Bitcoin’s core builders earlier this week proposed freezing 8 million cash to defend in opposition to quantum attackers.
However Cardano founder Charles Hoskinson believes it nonetheless cannot save cash belonging to the community’s pseudonymous creator Satoshi Nakamoto, per a video posted to his YouTube channel late Wednesday.
Hoskinson mentioned Bitcoin’s proposed protection in opposition to quantum computer systems is each technically mislabeled and structurally incapable of defending the community’s oldest cash, together with the roughly 1 million bitcoin attributed to Satoshi Nakamoto.
He argued that BIP-361, the proposal from developer Jameson Lopp and others to section out quantum-vulnerable bitcoin addresses, is being offered as a delicate fork however would functionally require a tough fork as a result of it invalidates current signature schemes that customers are actively counting on.
“To truly do that, you want a tough fork,” Hoskinson mentioned. The excellence issues as a result of Bitcoin’s growth tradition has traditionally opposed exhausting forks, viewing them as violations of the community’s immutability. BIP-361 authors have described the proposal as a delicate fork, a characterization Hoskinson referred to as a lie.
A delicate fork tightens the principles so outdated software program nonetheless works however cannot use the brand new options. A tough fork modifications the principles so basically that outdated software program stops working totally and the community splits until everybody upgrades.
BIP-361 means that customers with frozen quantum-vulnerable funds may reclaim them by developing a zero-knowledge proof tied to their BIP-39 seed phrase, a normal for producing pockets keys from a recoverable phrase.
Hoskinson argued this method can not rescue roughly 1.7 million bitcoin that predate BIP-39’s introduction in 2013, together with the roughly 1 million cash related to Satoshi’s early mining exercise.
These early cash had been generated utilizing a unique key derivation technique from the unique Bitcoin pockets software program, which relied on an area key pool moderately than a deterministic seed.
There isn’t a seed phrase to show information of, which implies no zero-knowledge restoration scheme constructed on that assumption can return entry to the holders.
“1.7 million cash cannot try this. It isn’t potential. 1.1 million of which belong to Satoshi,” Hoskinson mentioned.
If the proposal passes in its present type, these cash would stay completely frozen no matter whether or not their unique homeowners ever try and migrate, as a result of migration would require cryptographic proof they’re unable to offer.

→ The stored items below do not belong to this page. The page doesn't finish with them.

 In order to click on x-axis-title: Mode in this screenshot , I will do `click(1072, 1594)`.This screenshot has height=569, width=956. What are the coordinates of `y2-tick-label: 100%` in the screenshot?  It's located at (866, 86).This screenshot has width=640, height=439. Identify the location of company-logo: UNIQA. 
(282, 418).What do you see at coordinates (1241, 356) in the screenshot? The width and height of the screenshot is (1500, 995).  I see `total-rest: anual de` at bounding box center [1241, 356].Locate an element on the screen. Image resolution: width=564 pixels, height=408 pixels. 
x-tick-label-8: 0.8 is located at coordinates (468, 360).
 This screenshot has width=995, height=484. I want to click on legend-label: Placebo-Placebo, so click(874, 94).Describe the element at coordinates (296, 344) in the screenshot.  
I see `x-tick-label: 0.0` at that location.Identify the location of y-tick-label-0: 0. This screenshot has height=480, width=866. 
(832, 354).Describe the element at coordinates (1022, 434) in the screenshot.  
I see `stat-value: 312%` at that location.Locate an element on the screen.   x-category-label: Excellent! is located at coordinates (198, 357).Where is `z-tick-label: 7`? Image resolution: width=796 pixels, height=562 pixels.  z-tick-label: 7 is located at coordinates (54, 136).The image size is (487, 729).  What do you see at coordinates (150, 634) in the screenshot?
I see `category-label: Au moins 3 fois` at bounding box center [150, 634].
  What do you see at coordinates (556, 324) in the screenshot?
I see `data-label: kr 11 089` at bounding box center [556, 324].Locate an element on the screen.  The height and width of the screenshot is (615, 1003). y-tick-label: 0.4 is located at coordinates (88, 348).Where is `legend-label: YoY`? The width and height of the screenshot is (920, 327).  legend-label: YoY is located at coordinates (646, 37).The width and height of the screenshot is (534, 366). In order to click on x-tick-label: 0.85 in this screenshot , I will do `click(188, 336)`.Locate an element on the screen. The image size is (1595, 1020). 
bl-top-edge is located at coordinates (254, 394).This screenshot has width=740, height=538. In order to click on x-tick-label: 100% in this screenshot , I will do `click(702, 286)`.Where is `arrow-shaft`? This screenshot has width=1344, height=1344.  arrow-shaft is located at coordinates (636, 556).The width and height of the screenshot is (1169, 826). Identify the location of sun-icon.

Jameson Lopp, the core developer who co-authored BIP-361, acknowledged in a publish on X this week that he doesn’t just like the proposal and hopes it by no means must be adopted, describing it as “a tough concept for a contingency plan” moderately than a finalized specification.
Lopp has argued that freezing dormant cash, which he estimates at 5.6 million bitcoin, could be preferable to permitting a future quantum attacker to recuperate and dump them available on the market.
Hoskinson’s broader critique extends past the technical particulars. He argues that Bitcoin’s lack of formal on-chain governance leaves the community unable to resolve these tradeoffs via a structured course of, forcing contentious upgrades to be negotiated via developer mailing lists and social stress.